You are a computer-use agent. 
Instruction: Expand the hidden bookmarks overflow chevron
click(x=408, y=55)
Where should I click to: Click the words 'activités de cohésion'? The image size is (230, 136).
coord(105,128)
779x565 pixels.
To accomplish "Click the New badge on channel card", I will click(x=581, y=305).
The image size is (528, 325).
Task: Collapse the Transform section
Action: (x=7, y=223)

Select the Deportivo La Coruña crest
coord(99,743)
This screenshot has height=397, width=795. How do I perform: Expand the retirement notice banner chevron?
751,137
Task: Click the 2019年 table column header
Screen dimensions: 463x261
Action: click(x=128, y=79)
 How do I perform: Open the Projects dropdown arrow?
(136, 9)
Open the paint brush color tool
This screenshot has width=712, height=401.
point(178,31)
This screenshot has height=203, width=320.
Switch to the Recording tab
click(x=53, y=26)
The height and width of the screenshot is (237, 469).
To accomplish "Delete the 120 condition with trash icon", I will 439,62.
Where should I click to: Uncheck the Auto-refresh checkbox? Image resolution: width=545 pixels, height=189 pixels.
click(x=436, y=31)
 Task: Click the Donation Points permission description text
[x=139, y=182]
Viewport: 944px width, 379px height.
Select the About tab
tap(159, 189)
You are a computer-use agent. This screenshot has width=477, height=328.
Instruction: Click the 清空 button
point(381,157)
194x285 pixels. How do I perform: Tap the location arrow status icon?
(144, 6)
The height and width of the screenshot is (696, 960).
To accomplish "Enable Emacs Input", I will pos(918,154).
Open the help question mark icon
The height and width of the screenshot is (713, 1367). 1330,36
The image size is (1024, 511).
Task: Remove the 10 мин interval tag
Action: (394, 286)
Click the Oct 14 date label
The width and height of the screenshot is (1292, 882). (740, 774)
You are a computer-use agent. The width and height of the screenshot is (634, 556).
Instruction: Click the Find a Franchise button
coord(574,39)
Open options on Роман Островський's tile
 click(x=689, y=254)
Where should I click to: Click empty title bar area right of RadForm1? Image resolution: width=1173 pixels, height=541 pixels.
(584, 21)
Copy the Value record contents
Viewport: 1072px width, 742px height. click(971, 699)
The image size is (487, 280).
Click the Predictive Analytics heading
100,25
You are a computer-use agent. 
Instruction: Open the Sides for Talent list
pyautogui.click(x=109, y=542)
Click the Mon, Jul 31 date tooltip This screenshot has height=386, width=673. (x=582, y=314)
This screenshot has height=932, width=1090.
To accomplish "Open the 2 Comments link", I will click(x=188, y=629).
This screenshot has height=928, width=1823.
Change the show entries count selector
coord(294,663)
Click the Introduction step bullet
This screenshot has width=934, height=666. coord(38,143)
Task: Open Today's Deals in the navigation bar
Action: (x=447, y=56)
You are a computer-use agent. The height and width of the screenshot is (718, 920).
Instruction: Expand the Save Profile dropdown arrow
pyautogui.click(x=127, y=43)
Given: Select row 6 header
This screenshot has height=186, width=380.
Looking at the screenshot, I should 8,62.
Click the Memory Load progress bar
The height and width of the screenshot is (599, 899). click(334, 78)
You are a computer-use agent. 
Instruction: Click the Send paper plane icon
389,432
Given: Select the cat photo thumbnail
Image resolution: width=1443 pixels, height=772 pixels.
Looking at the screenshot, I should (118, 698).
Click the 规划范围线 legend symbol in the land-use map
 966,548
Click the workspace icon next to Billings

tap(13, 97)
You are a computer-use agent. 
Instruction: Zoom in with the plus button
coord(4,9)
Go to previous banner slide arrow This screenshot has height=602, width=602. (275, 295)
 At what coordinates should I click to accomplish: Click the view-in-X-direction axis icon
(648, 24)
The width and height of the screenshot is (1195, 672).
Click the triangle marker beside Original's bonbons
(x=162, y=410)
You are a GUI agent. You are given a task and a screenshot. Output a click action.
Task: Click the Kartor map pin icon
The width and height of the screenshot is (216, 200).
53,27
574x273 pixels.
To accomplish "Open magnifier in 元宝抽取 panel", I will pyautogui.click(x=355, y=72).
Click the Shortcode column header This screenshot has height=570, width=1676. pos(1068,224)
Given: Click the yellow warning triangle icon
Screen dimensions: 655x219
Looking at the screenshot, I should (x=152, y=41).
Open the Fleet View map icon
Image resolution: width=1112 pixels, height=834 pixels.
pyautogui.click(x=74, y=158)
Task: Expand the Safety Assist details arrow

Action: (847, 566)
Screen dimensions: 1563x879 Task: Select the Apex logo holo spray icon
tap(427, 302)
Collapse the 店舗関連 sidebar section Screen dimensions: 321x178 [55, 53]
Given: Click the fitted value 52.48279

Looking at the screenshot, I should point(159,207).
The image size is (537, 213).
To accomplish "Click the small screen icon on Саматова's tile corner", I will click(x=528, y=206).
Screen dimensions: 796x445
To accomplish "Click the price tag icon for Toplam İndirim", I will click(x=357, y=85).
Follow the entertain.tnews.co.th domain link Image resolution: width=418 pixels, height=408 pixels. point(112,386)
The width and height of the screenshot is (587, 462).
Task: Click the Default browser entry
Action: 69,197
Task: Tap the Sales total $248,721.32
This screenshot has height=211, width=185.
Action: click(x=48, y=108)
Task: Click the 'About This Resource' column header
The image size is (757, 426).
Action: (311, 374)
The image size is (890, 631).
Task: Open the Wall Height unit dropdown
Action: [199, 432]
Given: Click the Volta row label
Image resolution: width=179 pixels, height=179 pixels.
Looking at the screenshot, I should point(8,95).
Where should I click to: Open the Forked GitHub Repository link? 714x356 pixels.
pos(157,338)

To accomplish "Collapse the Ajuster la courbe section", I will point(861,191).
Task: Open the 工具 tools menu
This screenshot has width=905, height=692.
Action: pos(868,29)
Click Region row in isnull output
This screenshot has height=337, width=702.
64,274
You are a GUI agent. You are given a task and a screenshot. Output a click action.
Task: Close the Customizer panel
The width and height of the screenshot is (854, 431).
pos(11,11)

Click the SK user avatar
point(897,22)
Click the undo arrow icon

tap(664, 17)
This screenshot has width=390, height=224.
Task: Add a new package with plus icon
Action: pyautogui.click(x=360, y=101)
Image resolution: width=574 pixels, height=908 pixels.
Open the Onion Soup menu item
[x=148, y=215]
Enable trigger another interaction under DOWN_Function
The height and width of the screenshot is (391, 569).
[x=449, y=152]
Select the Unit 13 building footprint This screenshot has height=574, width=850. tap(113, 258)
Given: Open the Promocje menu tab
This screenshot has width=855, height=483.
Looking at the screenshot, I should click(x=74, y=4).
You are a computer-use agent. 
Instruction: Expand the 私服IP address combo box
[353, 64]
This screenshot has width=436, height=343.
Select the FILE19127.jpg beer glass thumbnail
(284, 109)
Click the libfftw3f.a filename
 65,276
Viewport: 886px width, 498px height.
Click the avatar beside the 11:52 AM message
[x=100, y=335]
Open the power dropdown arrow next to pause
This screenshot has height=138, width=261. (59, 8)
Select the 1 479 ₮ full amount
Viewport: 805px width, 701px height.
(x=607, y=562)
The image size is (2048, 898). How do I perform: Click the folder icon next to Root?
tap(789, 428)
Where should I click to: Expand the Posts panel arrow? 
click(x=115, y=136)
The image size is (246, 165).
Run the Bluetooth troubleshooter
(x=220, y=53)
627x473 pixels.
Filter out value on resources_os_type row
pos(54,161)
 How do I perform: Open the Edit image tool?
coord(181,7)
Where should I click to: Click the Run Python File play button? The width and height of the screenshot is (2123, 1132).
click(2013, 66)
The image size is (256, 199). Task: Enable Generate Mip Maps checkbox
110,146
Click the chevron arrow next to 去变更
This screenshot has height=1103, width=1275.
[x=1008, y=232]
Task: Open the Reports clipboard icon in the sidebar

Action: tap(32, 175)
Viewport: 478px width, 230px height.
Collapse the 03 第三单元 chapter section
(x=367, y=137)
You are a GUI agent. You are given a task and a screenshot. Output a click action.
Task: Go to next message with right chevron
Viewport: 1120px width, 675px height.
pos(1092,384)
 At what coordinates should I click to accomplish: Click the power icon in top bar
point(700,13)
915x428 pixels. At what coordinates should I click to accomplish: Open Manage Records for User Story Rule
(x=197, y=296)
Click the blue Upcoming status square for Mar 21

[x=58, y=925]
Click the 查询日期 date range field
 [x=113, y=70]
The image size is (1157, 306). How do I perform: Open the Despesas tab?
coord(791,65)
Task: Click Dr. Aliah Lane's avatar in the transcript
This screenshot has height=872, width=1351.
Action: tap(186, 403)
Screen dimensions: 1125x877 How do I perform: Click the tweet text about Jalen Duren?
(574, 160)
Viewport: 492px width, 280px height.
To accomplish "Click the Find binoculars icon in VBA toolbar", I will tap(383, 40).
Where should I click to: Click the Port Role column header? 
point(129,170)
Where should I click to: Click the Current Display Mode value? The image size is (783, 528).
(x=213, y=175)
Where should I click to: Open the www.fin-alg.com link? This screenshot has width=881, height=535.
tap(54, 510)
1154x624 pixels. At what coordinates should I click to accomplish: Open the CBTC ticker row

• • • • • • •

EXERCISE TASK: Reproduce the records above without any change, beginning at their first line and stopping after the line that contains "point(381,157)".

WRITTEN RESPONSE:
You are a computer-use agent. 
Instruction: Expand the hidden bookmarks overflow chevron
click(x=408, y=55)
Where should I click to: Click the words 'activités de cohésion'? The image size is (230, 136).
coord(105,128)
779x565 pixels.
To accomplish "Click the New badge on channel card", I will click(x=581, y=305).
The image size is (528, 325).
Task: Collapse the Transform section
Action: (x=7, y=223)

Select the Deportivo La Coruña crest
coord(99,743)
This screenshot has height=397, width=795. How do I perform: Expand the retirement notice banner chevron?
751,137
Task: Click the 2019年 table column header
Screen dimensions: 463x261
Action: click(x=128, y=79)
 How do I perform: Open the Projects dropdown arrow?
(136, 9)
Open the paint brush color tool
This screenshot has width=712, height=401.
point(178,31)
This screenshot has height=203, width=320.
Switch to the Recording tab
click(x=53, y=26)
The height and width of the screenshot is (237, 469).
To accomplish "Delete the 120 condition with trash icon", I will 439,62.
Where should I click to: Uncheck the Auto-refresh checkbox? Image resolution: width=545 pixels, height=189 pixels.
click(x=436, y=31)
 Task: Click the Donation Points permission description text
[x=139, y=182]
Viewport: 944px width, 379px height.
Select the About tab
tap(159, 189)
You are a computer-use agent. This screenshot has width=477, height=328.
Instruction: Click the 清空 button
point(381,157)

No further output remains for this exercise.